(STUDY MATERIAL Opens)

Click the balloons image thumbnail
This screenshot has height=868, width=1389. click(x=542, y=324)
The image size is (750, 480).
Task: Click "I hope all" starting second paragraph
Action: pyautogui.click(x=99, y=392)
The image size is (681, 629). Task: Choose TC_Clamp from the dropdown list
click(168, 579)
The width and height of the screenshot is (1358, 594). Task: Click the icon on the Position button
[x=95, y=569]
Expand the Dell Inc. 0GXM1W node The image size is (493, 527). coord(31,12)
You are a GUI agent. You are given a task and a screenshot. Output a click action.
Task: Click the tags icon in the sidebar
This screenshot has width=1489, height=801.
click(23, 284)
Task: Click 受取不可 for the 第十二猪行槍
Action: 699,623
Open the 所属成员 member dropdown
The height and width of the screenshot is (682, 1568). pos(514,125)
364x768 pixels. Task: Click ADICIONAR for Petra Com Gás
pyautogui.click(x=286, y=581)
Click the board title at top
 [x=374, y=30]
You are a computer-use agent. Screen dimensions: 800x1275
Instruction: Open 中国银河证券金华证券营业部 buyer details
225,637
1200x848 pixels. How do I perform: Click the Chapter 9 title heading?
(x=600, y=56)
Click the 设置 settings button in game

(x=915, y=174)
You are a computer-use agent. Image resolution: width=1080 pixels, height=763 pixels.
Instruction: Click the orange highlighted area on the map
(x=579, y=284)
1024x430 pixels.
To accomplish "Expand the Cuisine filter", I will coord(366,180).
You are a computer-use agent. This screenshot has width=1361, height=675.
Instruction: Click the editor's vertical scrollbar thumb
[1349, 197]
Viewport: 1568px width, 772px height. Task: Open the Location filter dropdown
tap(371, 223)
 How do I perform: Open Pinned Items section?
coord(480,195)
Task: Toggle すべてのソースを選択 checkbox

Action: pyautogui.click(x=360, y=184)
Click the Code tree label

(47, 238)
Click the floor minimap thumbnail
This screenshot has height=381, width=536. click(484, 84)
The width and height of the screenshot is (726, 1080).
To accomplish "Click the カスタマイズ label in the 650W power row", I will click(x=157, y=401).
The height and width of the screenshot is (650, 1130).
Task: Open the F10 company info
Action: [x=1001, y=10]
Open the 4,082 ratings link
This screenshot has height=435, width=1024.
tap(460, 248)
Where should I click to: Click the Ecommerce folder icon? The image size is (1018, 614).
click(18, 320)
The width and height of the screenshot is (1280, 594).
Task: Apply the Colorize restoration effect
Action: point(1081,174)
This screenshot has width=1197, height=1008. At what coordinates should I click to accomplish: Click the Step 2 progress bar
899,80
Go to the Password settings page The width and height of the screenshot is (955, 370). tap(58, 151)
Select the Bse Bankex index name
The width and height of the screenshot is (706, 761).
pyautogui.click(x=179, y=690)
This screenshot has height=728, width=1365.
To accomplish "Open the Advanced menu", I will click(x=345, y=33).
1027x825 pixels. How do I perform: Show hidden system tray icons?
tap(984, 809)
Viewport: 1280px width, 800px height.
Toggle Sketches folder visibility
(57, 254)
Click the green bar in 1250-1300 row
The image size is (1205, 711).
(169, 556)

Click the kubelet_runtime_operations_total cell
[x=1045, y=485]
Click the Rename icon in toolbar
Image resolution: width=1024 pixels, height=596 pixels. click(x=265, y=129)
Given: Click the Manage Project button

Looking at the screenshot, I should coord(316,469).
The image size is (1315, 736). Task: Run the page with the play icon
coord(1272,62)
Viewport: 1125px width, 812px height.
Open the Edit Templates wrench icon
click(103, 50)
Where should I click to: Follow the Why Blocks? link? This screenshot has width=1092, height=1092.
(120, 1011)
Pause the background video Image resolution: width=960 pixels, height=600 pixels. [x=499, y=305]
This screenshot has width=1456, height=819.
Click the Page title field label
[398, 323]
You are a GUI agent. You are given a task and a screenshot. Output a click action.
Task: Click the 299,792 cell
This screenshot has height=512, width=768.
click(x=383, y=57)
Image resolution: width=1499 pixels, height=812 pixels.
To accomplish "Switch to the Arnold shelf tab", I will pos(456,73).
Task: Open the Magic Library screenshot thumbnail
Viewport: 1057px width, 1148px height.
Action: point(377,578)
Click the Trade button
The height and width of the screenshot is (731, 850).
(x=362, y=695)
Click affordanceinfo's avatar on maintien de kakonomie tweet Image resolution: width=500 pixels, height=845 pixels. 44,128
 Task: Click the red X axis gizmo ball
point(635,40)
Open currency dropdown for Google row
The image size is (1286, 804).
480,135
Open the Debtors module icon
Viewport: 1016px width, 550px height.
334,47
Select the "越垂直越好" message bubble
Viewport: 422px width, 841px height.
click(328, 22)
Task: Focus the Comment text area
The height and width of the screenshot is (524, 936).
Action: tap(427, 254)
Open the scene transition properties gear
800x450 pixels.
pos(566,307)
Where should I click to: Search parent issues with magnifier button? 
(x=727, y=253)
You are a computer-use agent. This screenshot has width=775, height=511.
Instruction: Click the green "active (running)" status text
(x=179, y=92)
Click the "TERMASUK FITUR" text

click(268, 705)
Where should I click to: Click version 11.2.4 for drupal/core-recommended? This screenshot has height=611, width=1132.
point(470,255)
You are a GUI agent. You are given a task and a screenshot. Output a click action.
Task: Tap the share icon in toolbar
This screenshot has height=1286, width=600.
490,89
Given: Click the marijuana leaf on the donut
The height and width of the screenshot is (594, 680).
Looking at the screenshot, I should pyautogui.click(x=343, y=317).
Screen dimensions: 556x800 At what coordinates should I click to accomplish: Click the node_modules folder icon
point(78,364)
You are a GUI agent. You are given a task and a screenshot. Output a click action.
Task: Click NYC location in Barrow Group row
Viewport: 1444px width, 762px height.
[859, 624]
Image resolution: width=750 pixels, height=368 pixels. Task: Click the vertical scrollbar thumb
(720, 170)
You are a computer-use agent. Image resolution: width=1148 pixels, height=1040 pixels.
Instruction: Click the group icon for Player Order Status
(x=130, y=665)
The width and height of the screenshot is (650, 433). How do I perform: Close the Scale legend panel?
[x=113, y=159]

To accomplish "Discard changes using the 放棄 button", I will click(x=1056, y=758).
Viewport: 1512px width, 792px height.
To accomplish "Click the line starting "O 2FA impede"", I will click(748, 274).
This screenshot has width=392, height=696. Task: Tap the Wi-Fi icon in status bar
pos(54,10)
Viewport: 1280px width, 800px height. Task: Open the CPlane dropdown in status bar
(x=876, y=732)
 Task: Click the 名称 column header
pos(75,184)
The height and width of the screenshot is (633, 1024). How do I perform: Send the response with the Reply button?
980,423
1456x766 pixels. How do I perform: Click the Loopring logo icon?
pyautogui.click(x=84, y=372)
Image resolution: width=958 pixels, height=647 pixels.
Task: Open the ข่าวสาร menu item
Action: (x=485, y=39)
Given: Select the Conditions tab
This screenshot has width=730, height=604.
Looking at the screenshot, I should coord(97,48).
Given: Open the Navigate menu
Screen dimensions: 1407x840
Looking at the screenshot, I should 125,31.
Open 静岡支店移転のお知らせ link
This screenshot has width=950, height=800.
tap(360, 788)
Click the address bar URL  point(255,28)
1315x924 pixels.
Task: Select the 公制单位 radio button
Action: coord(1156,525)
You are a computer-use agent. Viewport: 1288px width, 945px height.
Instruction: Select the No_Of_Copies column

(STUDY MATERIAL Closes)

TRY IT -
Quote the records from their first line to the line with "Expand the Dell", inclusive, without adding or dropping anything.

ANSWER TO THIS TASK -
Click the balloons image thumbnail
This screenshot has height=868, width=1389. click(x=542, y=324)
The image size is (750, 480).
Task: Click "I hope all" starting second paragraph
Action: pyautogui.click(x=99, y=392)
The image size is (681, 629). Task: Choose TC_Clamp from the dropdown list
click(168, 579)
The width and height of the screenshot is (1358, 594). Task: Click the icon on the Position button
[x=95, y=569]
Expand the Dell Inc. 0GXM1W node The image size is (493, 527). coord(31,12)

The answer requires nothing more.